Project Motivation

Small Satellite Market Growth

The phenomenal advances in electronics have enabled the current generation of small satellites to perform missions which previously required much larger satellites. The cascading savings that result from a smaller payloads promises satellite missions that only cost a fraction of what was previously possible. In fact, widespread use of small satellites could completely change the economics of space.  

For example, consider a small low-cost satellite. Since the initial capital cost is low, the satellite can be replaced every few years. The owner is therefore not locked into a specific technology for the customary 10-20 year period. But moreover, the satellite need only be designed for a lifetime of only 3-4 years, significantly reducing the cost and complexity of the satellite. Similarly, only a modest propellant load needs to be carried, further reducing mass and cost. Due to the short lifespan, the small satellite can be placed in a very low orbit which further reduces mass (e.g. smaller optics for a given resolution requirement) and therefore also cost. And of course all satellite mass reductions should also translate in significant savings in the launch cost.
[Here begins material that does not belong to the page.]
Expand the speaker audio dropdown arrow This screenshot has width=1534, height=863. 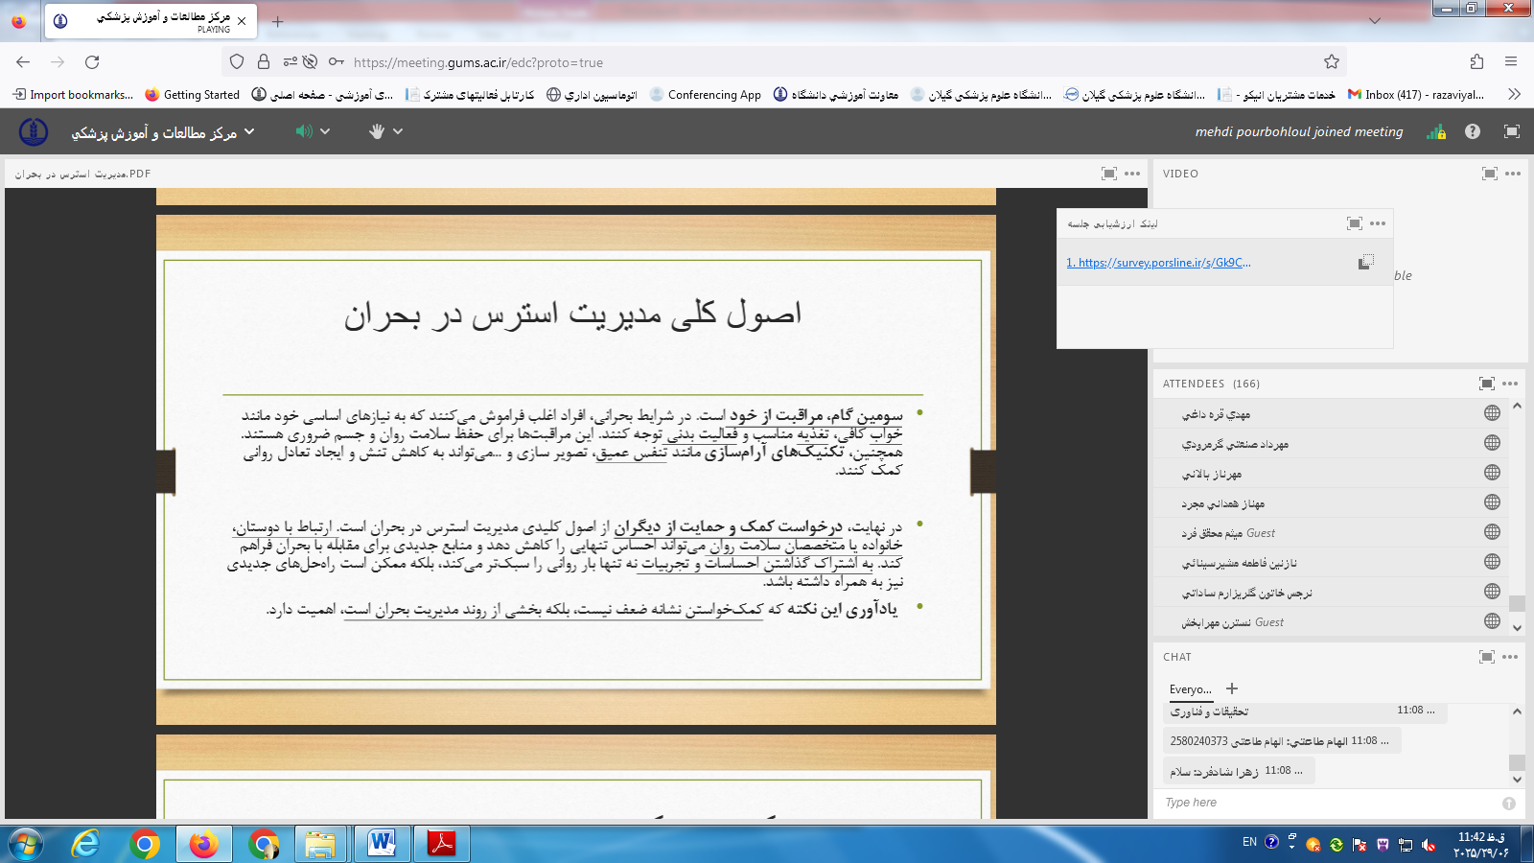coord(325,131)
It should be clear that any initial reductions in the mass and cost of a satellite are quickly multiplied to deliver mission costs that can be an order of magnitude cheaper than traditional missions.
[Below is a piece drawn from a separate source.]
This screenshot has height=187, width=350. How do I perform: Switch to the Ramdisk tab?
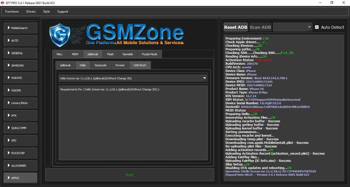128,54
Space Debris Considerations

Arguably even more important than mission cost is the mitigation of space debris. The volume of space debris in the most useful low earth orbits is becoming a significant risk to spacecraft operators. And projections show that the risk will significantly increase in future.

Low cost access to space could unfortunately cause a further exponential increase in space debris. Proliferation of small, low-cost satellites that only have a useful life of months or years (in some cases weeks) will massively increase the volume of debris. Since these satellites are currently launched on shared manifest launches with larger satellites, the resulting increase in debris will be concentrated in the most useful Sun-Synchronous Orbits. And the decay time of these orbits is measured in decades.

Clearly, action is needed to protect the valuable Sun-Synchronous Orbits from these risks, while not harming growth in the small satellite market. There is only one practical alternative to achieve this, namely to launch small satellites into very low orbits that decay naturally within short periods of time. Not only is this desired by most small satellite manufacturers (as mentioned above), it will also ensure that any space debris will re-enter the atmosphere and burn up within a matter of years, if not months. As such, these very low orbits (up to about 400km) can be considered a renewable resource that is self-cleaning and can be sustainably used on a much larger scale than any other orbit type. In fact, sub-400 km orbits may well be the only way that near-earth space can be sustainably used.

The Need for Small Launchers

Currently, no low-cost small satellite launchers exist. As previously mentioned, small satellites therefore have to be launched either as piggyback payloads on shared manifests. This situation does not remain viable on the long term due to the following risks:

  • No control of orbit: Inability to reach to very low orbits on shared launches with larger satellites that are launched to much higher orbits. This prevents small satellites achieving their true potential of high resolution imagery at low cost while significantly adding to the space debris problem (as described above)
  • No control of launch reliability: Concerns about the availability of small Russian launchers due to the age of the converted missile fleet and political uncertainty
  • No control of launch schedule: Significant delays of up to two years is not uncommon (after already waiting some years for a suitable launch opportunity)
  • Intellectual Property and Security Concerns: Satellites leaving the UK and EU may be subject to inspection by other nations and companies, jeopardising commercial and national confidentiality

Therefore, there is a clear need for a fleet of launch vehicles that are dedicated to the launch of small satellites into very low orbits. Several potential systems are currently in development, but these are either fully expendable or fully reusable. Both of these extremes have historically been proven not to be cost optimal. This can be seen, for example, from the very high cost (per kilogram) of the Vega expendable launcher, as well as the very high cost of operational space planes (most notably the Space Shuttle).

Research performed by Heliaq has shown that the flyback booster concept is however cost optimal. As such, the Austral Launch Vehicle (ALV) project has been created to develop flyback boosters specifically for small satellites.